Oregon ranchers, Larry and Amanda Anderson received a letter by the Oregon Department of Fish & Wildlife asking for permission to survey their land in order to track a nearly endangered species. The letter requested use of the landowners’ creek to document the amphibian life represented, specifically the foothill yellow-legged frog which is noted to have recently declined in population. I love this response.

"Dear Mr. Niemela:

Thank you for your inquiry regarding accessing our property to survey for the yellow-legged frog. We may be able to help you out with this matter.

We have divided our 2.26 acres into 75 equal survey units with a draw tag for each unit. Application fees are only $8.00 per unit after you purchase the “Frog Survey License” ($120.00 resident / $180.00 Non-Resident). You will also need to obtain a “Frog Habitat” parking permit ($10.00 per vehicle). You will also need an “Invasive Species” stamp ($15.00 for the first vehicle and $5.00 for each additional vehicle) You will also want to register at the Check Station to have your vehicle inspected for non-native plant life prior to entering our property. There is also a Day Use fee, $5.00 per vehicle.
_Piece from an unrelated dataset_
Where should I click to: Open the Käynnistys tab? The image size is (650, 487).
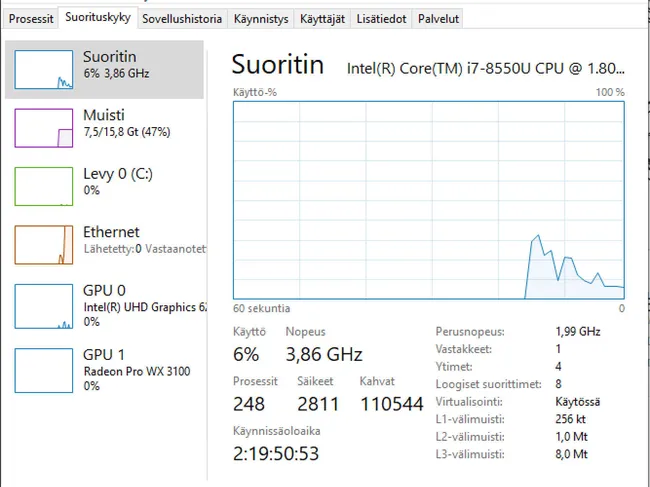[x=260, y=19]
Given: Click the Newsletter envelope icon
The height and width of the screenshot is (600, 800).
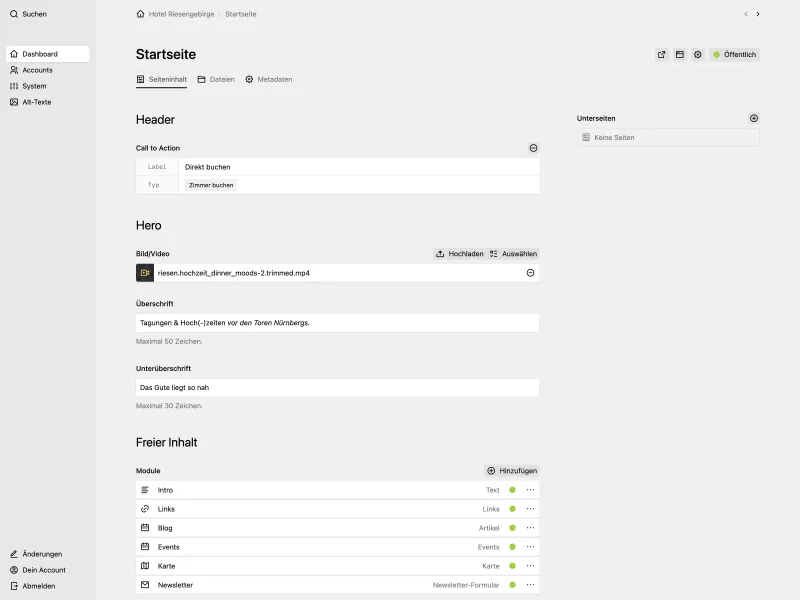Looking at the screenshot, I should coord(143,585).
If you are successful in the Draw you will be notified two weeks in advance so you can make necessary plans and purchase your “Creek Habitat” stamp. ($18.00 Resident / $140.00 Non-Resident). Survey units open between 8am and 3pm but you cannot commence survey until 9am and must cease all survey activity by 1pm.

Survey Gear can only include a net with a 2" diameter made of 100% organic cotton netting with no longer than an 18" handle, non-weighted and no deeper than 6" from net frame to bottom of net. Handles can only be made of BPA-free plastics or wooden handles. After 1pm you can use a net with a 3" diameter if you purchase the “Frog Net Endorsement” ($75.00 Resident / $250 Non-Resident). Any frogs captured that are released will need to be released with an approved release device back into the environment unharmed.
As of June 1, we are offering draw tags for our “Premium Survey” units and application is again only $8.00 per application. However, all fees can be waived if you can verify Native Indian Tribal rights and status.

You will also need to provide evidence of successful completion of “Frog Surveys and You” comprehensive course on frog identification, safe handling practices, and self-defense strategies for frog attacks. This course is offered online through an accredited program for a nominal fee of $750.00.

Please let us know if we can be of assistance to you. Otherwise, we decline your access to our property but appreciate your inquiry.

Sincerely,
Larry & Amanda Anderson"

--------------------
"Being deeply learned and skilled, being well trained and using well spoken words; this is good luck."